◆ Your instructions ◆
Write the data below out exactly as it stands. Do not include the pictures.

----------------

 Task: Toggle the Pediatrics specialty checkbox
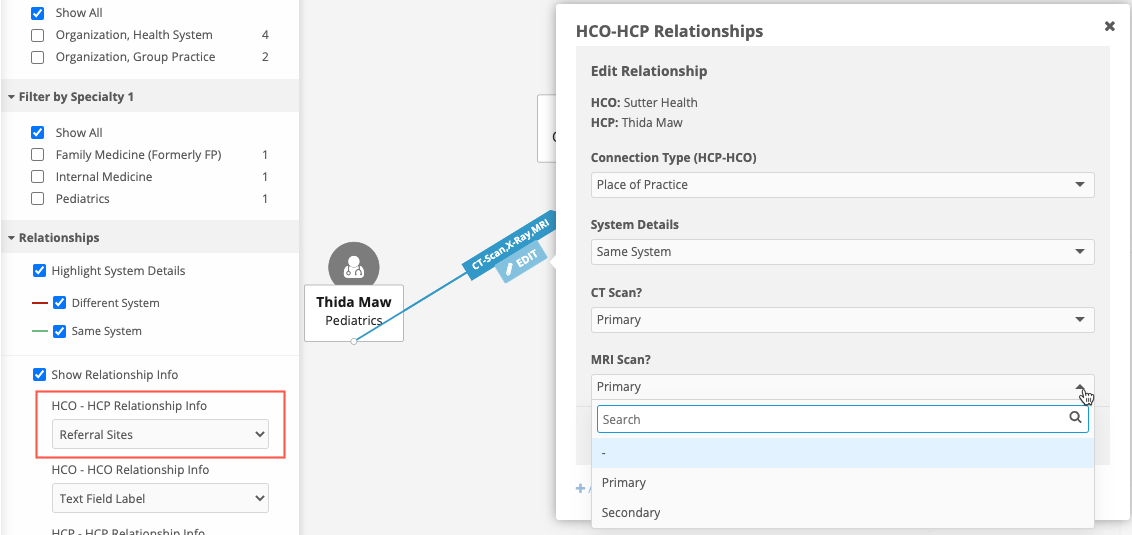pyautogui.click(x=38, y=199)
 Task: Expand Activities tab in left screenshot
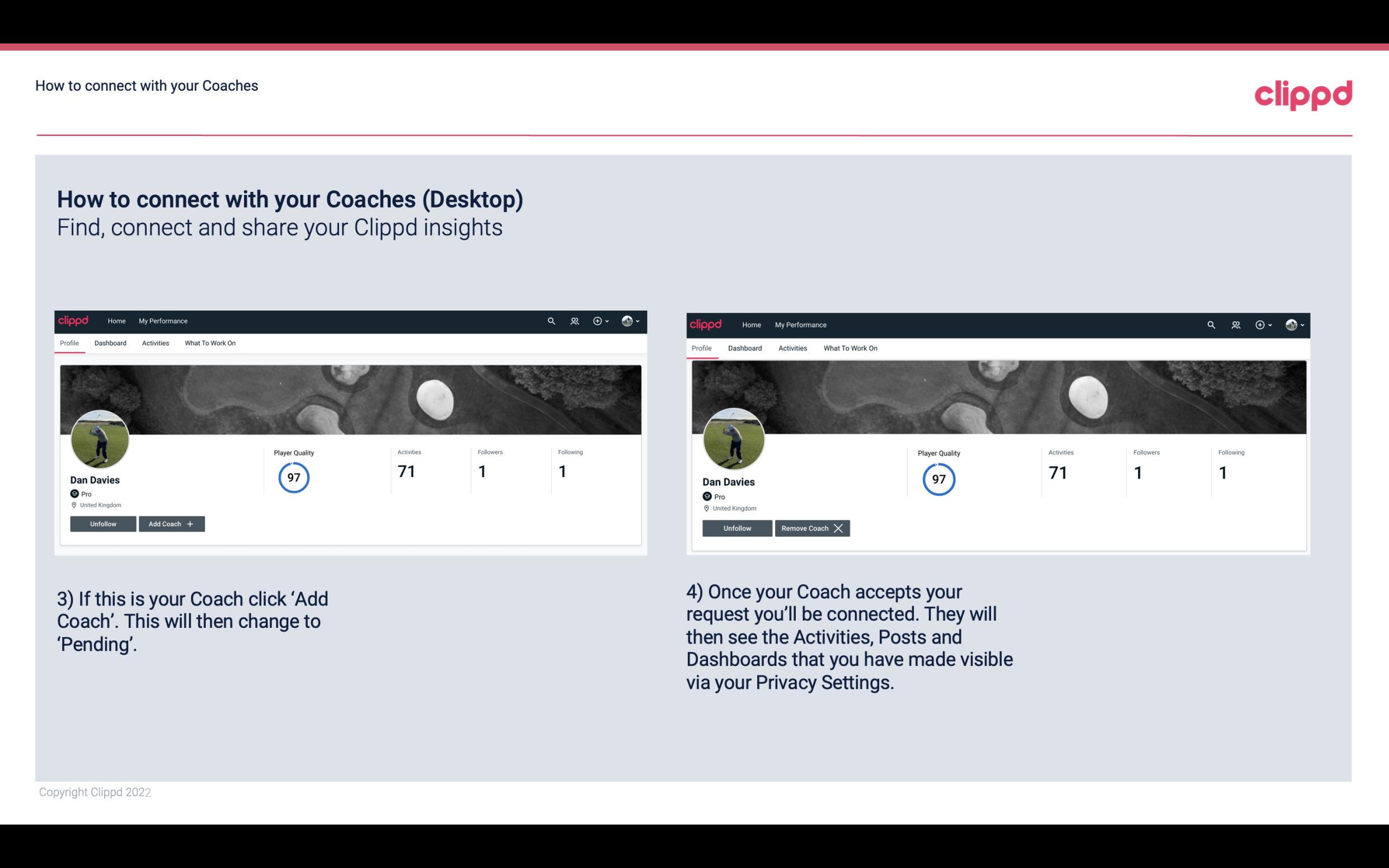[155, 342]
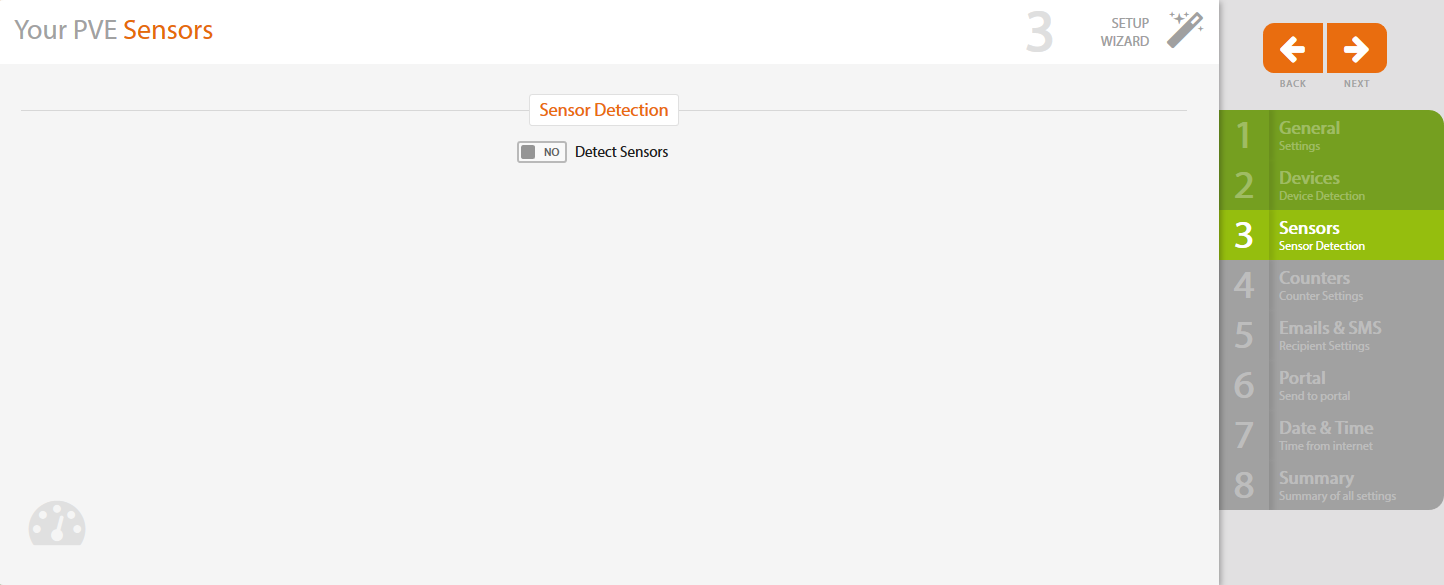Click the Sensor Detection section header

[x=603, y=110]
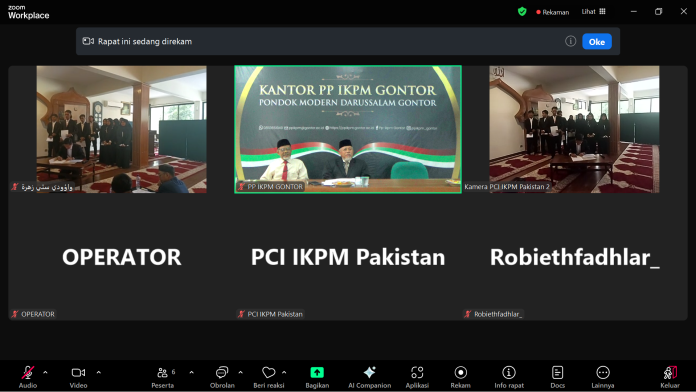Click green Bagikan share screen icon

tap(317, 372)

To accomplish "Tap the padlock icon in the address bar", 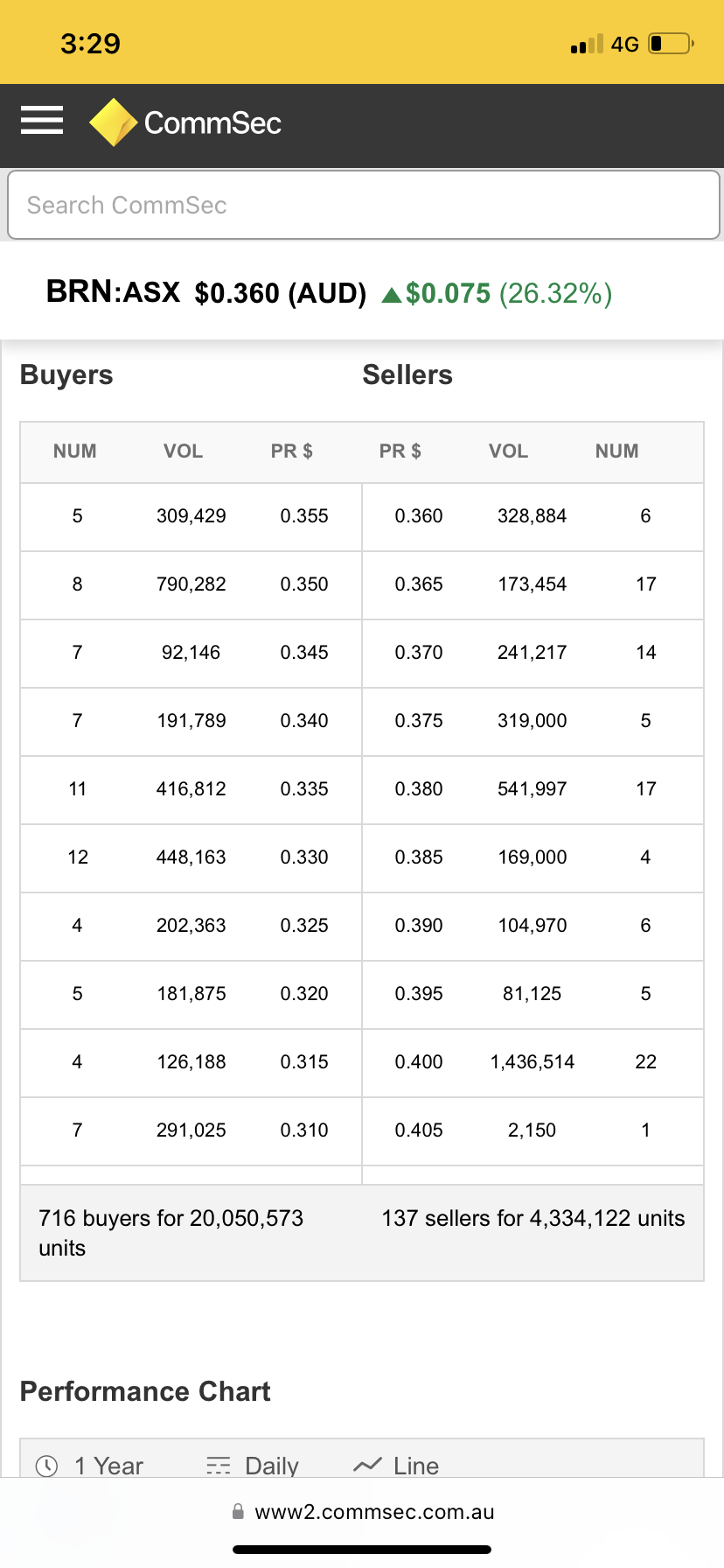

----------------

◆ Written answer ◆
 Task: Toggle the Pediatrics specialty checkbox
pyautogui.click(x=38, y=199)
 Task: Expand Activities tab in left screenshot
[155, 342]
Click the Sensor Detection section header

[x=603, y=110]
Click green Bagikan share screen icon

tap(317, 372)

To accomplish "Tap the padlock icon in the address bar", 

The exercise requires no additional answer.